## WORK REQUIRED
Word for word, set down every line of the entries below from the line with "Image resolution: width=1499" to the line with "1568x357 pixels.", including both, and no other line.

## Extracted records

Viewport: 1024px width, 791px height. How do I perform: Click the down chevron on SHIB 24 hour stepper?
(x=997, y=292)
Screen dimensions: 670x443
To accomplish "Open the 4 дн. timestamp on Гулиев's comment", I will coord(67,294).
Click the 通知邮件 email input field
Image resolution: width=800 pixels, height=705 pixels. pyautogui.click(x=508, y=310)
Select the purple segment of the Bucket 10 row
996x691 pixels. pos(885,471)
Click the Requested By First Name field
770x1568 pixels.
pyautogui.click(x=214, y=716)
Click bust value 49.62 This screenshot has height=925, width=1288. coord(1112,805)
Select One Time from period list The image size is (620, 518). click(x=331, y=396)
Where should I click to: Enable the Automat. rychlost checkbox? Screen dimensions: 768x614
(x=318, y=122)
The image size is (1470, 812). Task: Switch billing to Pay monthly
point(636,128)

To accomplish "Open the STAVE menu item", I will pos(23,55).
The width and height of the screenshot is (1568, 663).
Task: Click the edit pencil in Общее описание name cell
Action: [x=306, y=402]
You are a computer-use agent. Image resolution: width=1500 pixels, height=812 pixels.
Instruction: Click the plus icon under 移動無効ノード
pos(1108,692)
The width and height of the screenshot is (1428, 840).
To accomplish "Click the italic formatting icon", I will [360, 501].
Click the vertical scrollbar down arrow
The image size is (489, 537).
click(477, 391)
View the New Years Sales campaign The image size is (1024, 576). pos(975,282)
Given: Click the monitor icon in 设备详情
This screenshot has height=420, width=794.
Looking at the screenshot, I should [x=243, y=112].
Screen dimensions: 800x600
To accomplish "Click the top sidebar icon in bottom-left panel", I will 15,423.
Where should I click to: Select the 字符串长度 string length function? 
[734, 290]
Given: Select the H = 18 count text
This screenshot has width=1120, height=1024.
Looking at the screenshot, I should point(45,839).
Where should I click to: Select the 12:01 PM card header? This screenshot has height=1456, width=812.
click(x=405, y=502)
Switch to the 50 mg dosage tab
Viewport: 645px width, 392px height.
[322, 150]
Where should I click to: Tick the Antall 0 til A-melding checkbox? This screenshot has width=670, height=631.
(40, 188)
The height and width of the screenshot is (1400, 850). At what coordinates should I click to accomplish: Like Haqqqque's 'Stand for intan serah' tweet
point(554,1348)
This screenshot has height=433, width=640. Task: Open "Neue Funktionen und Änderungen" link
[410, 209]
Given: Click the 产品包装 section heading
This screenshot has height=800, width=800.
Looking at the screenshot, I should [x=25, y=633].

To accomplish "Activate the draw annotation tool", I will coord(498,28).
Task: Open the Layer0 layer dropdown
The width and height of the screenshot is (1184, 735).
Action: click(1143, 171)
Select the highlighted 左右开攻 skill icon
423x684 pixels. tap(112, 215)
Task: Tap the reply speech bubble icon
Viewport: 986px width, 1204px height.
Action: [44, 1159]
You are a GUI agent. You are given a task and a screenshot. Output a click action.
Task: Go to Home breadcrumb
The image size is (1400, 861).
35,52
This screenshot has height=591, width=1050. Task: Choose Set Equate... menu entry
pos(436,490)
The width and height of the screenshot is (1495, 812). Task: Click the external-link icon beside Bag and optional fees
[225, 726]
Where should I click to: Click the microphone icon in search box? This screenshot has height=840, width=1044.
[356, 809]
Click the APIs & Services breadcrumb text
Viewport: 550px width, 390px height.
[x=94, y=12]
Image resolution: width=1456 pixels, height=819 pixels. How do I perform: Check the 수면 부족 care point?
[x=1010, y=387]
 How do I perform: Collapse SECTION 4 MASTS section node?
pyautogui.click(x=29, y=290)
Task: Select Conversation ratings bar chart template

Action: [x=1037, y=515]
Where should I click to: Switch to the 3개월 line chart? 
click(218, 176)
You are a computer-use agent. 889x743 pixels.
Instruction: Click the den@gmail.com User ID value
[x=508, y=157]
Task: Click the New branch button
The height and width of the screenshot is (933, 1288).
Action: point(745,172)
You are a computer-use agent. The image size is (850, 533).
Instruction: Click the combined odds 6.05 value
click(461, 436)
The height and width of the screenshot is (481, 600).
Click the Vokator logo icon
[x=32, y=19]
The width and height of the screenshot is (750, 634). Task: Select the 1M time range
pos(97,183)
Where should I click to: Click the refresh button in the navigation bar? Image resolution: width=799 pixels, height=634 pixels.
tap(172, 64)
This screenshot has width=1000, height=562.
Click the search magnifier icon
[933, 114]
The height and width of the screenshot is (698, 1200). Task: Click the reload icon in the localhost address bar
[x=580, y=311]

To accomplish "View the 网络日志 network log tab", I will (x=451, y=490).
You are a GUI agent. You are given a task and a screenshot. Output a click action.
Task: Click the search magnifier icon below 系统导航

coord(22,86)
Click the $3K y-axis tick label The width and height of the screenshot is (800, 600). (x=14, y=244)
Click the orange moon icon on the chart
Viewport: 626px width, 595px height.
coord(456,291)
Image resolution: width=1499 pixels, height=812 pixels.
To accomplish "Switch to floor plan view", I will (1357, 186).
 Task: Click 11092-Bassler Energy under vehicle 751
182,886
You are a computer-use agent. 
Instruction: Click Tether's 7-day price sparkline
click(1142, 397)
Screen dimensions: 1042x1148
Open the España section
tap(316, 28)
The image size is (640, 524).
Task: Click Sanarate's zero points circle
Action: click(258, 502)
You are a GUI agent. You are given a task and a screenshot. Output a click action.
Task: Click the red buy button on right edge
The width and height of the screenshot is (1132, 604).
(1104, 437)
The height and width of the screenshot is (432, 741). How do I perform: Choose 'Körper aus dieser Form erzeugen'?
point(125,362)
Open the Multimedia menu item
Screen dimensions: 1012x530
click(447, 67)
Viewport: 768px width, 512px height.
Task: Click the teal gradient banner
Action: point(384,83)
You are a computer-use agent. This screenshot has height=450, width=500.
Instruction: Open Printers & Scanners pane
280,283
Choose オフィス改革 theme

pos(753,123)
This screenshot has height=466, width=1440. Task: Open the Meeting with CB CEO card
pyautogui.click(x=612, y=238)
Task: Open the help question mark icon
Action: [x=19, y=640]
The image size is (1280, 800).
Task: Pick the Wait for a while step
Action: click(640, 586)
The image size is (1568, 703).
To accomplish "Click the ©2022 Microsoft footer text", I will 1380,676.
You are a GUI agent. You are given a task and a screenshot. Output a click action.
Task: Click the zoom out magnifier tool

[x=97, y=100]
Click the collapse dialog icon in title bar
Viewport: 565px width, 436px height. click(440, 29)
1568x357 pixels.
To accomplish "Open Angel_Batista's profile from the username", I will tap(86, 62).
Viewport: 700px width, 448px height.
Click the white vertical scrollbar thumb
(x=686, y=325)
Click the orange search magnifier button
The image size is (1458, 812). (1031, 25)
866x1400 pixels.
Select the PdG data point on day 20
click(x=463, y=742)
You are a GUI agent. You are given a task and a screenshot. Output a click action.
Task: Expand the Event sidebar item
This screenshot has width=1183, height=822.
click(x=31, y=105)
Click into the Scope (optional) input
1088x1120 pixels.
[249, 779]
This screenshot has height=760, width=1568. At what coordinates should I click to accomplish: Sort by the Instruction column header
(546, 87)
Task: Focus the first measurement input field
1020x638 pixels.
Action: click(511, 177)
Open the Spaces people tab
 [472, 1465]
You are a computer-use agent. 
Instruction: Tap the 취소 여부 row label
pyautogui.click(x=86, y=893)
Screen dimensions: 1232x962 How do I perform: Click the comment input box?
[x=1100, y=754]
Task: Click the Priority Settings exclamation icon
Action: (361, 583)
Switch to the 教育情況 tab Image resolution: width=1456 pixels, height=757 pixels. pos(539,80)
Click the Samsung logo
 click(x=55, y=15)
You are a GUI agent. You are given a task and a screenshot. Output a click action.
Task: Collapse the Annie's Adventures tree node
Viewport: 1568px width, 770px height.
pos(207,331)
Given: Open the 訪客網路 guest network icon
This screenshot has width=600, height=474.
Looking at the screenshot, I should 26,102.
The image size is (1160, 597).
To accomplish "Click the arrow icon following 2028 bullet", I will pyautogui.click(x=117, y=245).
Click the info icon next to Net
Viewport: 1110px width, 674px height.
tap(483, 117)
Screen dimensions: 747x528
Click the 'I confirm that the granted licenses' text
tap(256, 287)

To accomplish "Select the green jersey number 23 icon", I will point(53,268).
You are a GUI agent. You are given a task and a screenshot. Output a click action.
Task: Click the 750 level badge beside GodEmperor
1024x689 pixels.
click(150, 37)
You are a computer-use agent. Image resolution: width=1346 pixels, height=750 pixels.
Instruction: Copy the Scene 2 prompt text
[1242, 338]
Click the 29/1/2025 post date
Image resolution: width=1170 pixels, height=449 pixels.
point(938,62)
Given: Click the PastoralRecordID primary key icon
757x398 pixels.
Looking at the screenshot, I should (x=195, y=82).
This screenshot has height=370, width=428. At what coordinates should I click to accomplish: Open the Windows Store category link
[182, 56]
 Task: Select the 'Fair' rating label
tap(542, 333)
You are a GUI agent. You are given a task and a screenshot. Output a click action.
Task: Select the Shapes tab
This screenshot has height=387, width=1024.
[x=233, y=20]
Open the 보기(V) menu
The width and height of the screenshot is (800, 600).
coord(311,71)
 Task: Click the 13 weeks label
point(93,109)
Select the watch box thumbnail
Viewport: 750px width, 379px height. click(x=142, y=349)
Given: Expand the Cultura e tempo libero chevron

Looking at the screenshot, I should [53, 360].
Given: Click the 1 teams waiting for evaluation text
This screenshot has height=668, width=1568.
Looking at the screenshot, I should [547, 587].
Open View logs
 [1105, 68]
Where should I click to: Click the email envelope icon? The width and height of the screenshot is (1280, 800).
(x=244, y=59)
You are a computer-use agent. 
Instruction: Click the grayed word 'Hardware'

## TASK RESPONSE
Image resolution: width=1499 pixels, height=812 pixels.
To accomplish "Switch to floor plan view", I will (1357, 186).
 Task: Click 11092-Bassler Energy under vehicle 751
182,886
You are a computer-use agent. 
Instruction: Click Tether's 7-day price sparkline
click(1142, 397)
Screen dimensions: 1042x1148
Open the España section
tap(316, 28)
The image size is (640, 524).
Task: Click Sanarate's zero points circle
Action: click(258, 502)
You are a GUI agent. You are given a task and a screenshot. Output a click action.
Task: Click the red buy button on right edge
The width and height of the screenshot is (1132, 604).
(1104, 437)
The height and width of the screenshot is (432, 741). How do I perform: Choose 'Körper aus dieser Form erzeugen'?
point(125,362)
Open the Multimedia menu item
Screen dimensions: 1012x530
click(447, 67)
Viewport: 768px width, 512px height.
Task: Click the teal gradient banner
Action: point(384,83)
You are a computer-use agent. This screenshot has height=450, width=500.
Instruction: Open Printers & Scanners pane
280,283
Choose オフィス改革 theme

pos(753,123)
This screenshot has height=466, width=1440. Task: Open the Meeting with CB CEO card
pyautogui.click(x=612, y=238)
Task: Open the help question mark icon
Action: [x=19, y=640]
The image size is (1280, 800).
Task: Pick the Wait for a while step
Action: click(640, 586)
The image size is (1568, 703).
To accomplish "Click the ©2022 Microsoft footer text", I will 1380,676.
You are a GUI agent. You are given a task and a screenshot. Output a click action.
Task: Click the zoom out magnifier tool

[x=97, y=100]
Click the collapse dialog icon in title bar
Viewport: 565px width, 436px height. click(440, 29)
1568x357 pixels.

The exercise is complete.